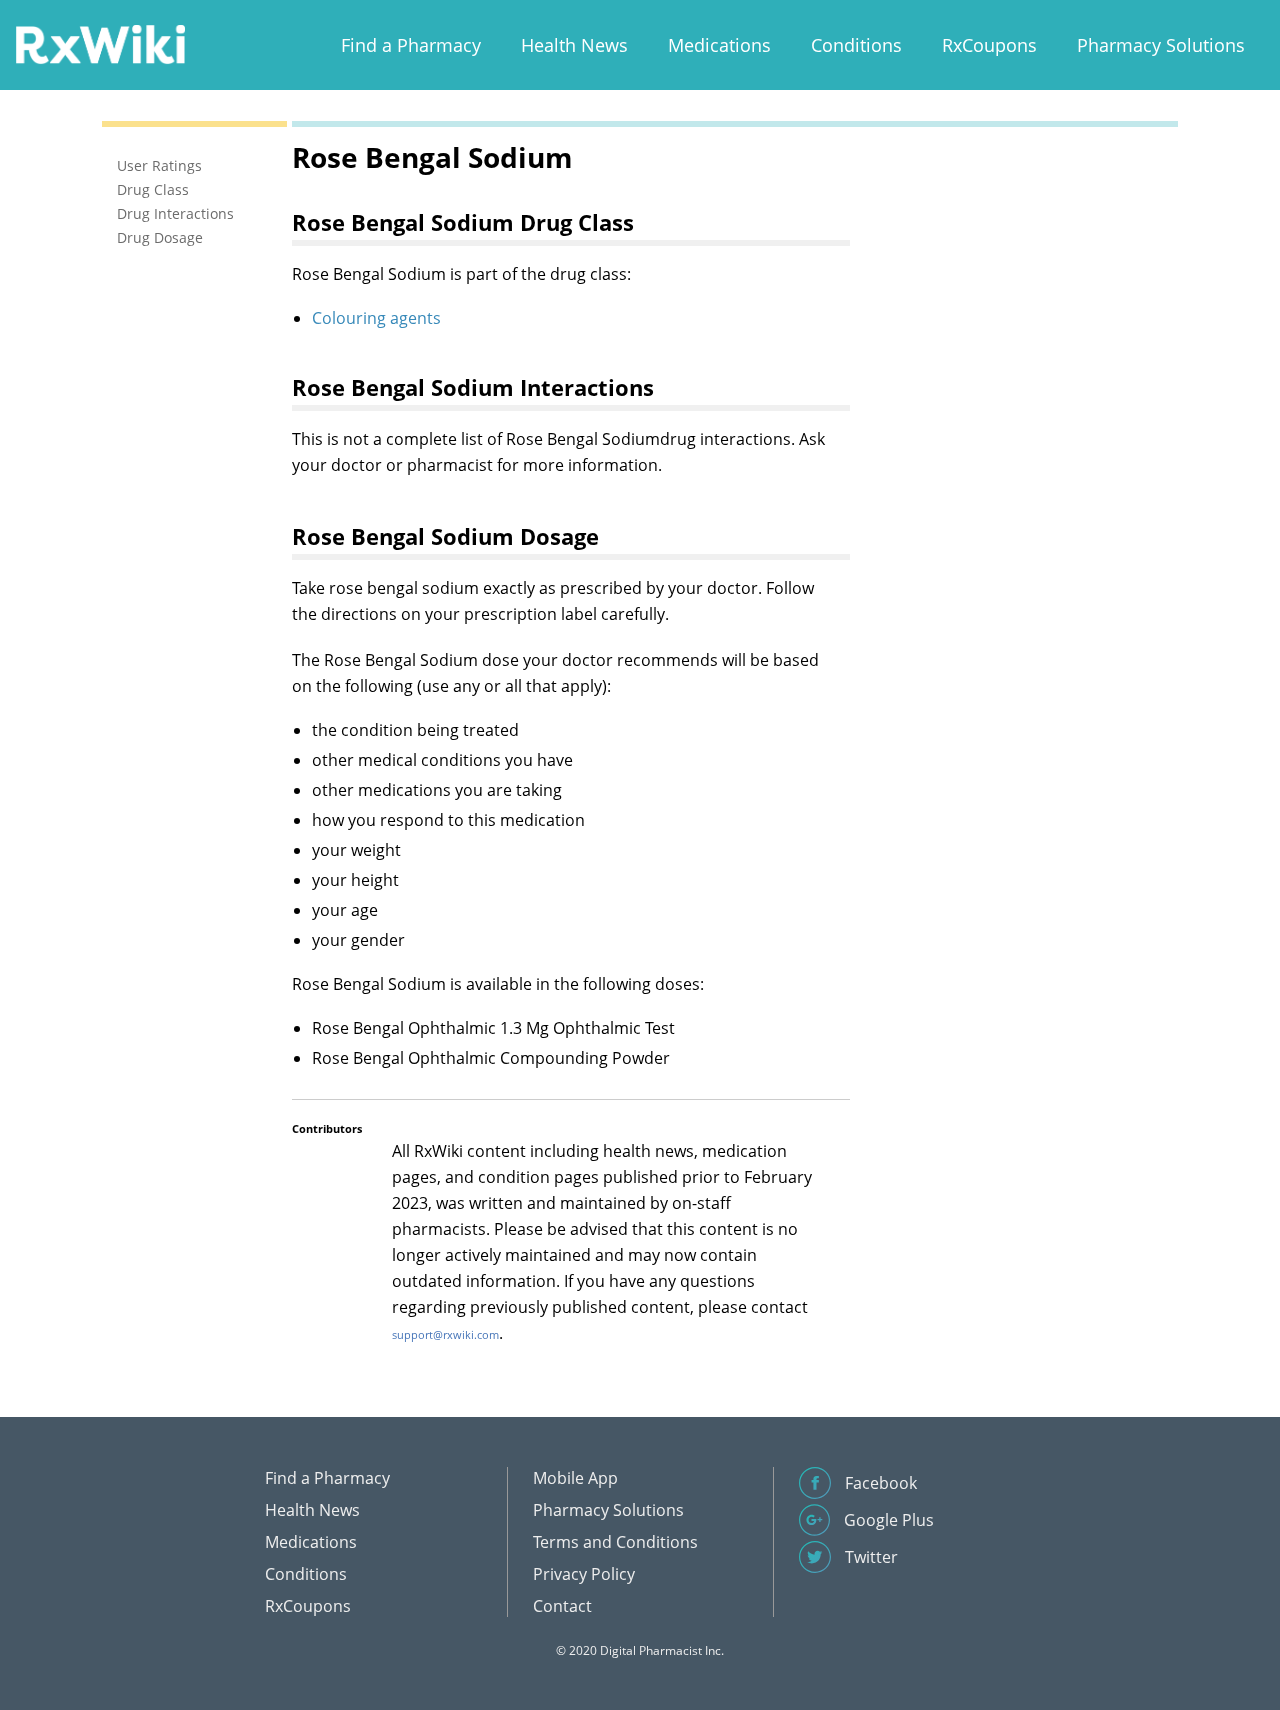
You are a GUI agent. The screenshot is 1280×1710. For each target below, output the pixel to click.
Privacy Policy (584, 1574)
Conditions (856, 45)
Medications (719, 45)
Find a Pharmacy (411, 45)
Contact (562, 1606)
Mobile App (575, 1478)
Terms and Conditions (615, 1542)
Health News (574, 45)
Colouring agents (376, 318)
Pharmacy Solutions (1161, 45)
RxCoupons (989, 45)
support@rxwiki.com (445, 1334)
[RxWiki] (100, 43)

- - - - - - -

WORK REQUEST:
Where the material above includes pictures, omit them and retype everything else exactly.

TASK RESPONSE:
You are a GUI agent. The screenshot is 1280×1710. For each target below, output the pixel to click.
Privacy Policy (584, 1574)
Conditions (856, 45)
Medications (719, 45)
Find a Pharmacy (411, 45)
Contact (562, 1606)
Mobile App (575, 1478)
Terms and Conditions (615, 1542)
Health News (574, 45)
Colouring agents (376, 318)
Pharmacy Solutions (1161, 45)
RxCoupons (989, 45)
support@rxwiki.com (445, 1334)
[RxWiki] (100, 43)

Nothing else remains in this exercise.